* TASK TO CARRY OUT: Retype all of the entries precisely.

########################################

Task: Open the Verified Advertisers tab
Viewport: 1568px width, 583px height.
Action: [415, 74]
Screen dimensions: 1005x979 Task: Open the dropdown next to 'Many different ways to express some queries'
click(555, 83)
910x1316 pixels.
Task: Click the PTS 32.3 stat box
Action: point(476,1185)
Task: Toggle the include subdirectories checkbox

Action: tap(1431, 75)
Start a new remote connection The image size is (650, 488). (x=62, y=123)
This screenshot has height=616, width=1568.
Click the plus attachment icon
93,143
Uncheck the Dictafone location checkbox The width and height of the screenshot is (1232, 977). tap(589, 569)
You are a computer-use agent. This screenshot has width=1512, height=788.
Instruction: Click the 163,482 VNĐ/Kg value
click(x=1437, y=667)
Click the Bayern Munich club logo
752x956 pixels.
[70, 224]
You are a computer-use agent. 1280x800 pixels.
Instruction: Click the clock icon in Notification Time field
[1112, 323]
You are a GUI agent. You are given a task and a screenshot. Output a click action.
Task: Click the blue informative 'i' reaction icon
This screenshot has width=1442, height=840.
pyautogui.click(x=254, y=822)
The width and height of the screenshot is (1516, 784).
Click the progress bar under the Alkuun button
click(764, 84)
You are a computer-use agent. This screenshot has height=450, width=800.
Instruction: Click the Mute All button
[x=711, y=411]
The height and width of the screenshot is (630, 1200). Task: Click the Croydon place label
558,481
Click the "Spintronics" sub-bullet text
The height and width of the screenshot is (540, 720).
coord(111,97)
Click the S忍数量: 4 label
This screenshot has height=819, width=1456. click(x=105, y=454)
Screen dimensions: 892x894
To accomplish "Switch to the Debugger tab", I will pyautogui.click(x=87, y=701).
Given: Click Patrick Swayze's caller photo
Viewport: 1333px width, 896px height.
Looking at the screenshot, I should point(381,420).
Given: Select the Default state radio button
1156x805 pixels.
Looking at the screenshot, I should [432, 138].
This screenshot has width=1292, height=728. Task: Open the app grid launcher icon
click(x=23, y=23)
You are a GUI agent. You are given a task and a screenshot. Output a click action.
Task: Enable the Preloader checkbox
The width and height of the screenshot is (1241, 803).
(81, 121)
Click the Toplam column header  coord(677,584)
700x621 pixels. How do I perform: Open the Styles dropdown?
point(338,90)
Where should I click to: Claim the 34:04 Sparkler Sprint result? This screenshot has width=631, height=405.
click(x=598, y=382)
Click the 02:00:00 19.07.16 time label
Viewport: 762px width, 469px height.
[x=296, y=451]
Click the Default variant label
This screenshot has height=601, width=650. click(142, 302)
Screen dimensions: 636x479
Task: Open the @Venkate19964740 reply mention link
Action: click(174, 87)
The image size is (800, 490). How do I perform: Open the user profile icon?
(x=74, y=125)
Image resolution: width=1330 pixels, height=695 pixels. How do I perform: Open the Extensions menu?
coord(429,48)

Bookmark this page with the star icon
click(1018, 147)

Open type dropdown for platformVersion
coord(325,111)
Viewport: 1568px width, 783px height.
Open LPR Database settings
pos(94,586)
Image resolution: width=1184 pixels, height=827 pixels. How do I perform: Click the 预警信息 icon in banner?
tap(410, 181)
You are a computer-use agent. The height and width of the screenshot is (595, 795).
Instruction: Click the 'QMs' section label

########################################

* WRITTEN RESPONSE:
Task: Open the Verified Advertisers tab
Viewport: 1568px width, 583px height.
Action: [415, 74]
Screen dimensions: 1005x979 Task: Open the dropdown next to 'Many different ways to express some queries'
click(555, 83)
910x1316 pixels.
Task: Click the PTS 32.3 stat box
Action: point(476,1185)
Task: Toggle the include subdirectories checkbox

Action: tap(1431, 75)
Start a new remote connection The image size is (650, 488). (x=62, y=123)
This screenshot has height=616, width=1568.
Click the plus attachment icon
93,143
Uncheck the Dictafone location checkbox The width and height of the screenshot is (1232, 977). tap(589, 569)
You are a computer-use agent. This screenshot has width=1512, height=788.
Instruction: Click the 163,482 VNĐ/Kg value
click(x=1437, y=667)
Click the Bayern Munich club logo
752x956 pixels.
[70, 224]
You are a computer-use agent. 1280x800 pixels.
Instruction: Click the clock icon in Notification Time field
[1112, 323]
You are a GUI agent. You are given a task and a screenshot. Output a click action.
Task: Click the blue informative 'i' reaction icon
This screenshot has width=1442, height=840.
pyautogui.click(x=254, y=822)
The width and height of the screenshot is (1516, 784).
Click the progress bar under the Alkuun button
click(764, 84)
You are a computer-use agent. This screenshot has height=450, width=800.
Instruction: Click the Mute All button
[x=711, y=411]
The height and width of the screenshot is (630, 1200). Task: Click the Croydon place label
558,481
Click the "Spintronics" sub-bullet text
The height and width of the screenshot is (540, 720).
coord(111,97)
Click the S忍数量: 4 label
This screenshot has height=819, width=1456. click(x=105, y=454)
Screen dimensions: 892x894
To accomplish "Switch to the Debugger tab", I will pyautogui.click(x=87, y=701).
Given: Click Patrick Swayze's caller photo
Viewport: 1333px width, 896px height.
Looking at the screenshot, I should point(381,420).
Given: Select the Default state radio button
1156x805 pixels.
Looking at the screenshot, I should [432, 138].
This screenshot has width=1292, height=728. Task: Open the app grid launcher icon
click(x=23, y=23)
You are a GUI agent. You are given a task and a screenshot. Output a click action.
Task: Enable the Preloader checkbox
The width and height of the screenshot is (1241, 803).
(81, 121)
Click the Toplam column header  coord(677,584)
700x621 pixels. How do I perform: Open the Styles dropdown?
point(338,90)
Where should I click to: Claim the 34:04 Sparkler Sprint result? This screenshot has width=631, height=405.
click(x=598, y=382)
Click the 02:00:00 19.07.16 time label
Viewport: 762px width, 469px height.
[x=296, y=451]
Click the Default variant label
This screenshot has height=601, width=650. click(142, 302)
Screen dimensions: 636x479
Task: Open the @Venkate19964740 reply mention link
Action: click(174, 87)
The image size is (800, 490). How do I perform: Open the user profile icon?
(x=74, y=125)
Image resolution: width=1330 pixels, height=695 pixels. How do I perform: Open the Extensions menu?
coord(429,48)

Bookmark this page with the star icon
click(1018, 147)

Open type dropdown for platformVersion
coord(325,111)
Viewport: 1568px width, 783px height.
Open LPR Database settings
pos(94,586)
Image resolution: width=1184 pixels, height=827 pixels. How do I perform: Click the 预警信息 icon in banner?
tap(410, 181)
You are a computer-use agent. The height and width of the screenshot is (595, 795).
Instruction: Click the 'QMs' section label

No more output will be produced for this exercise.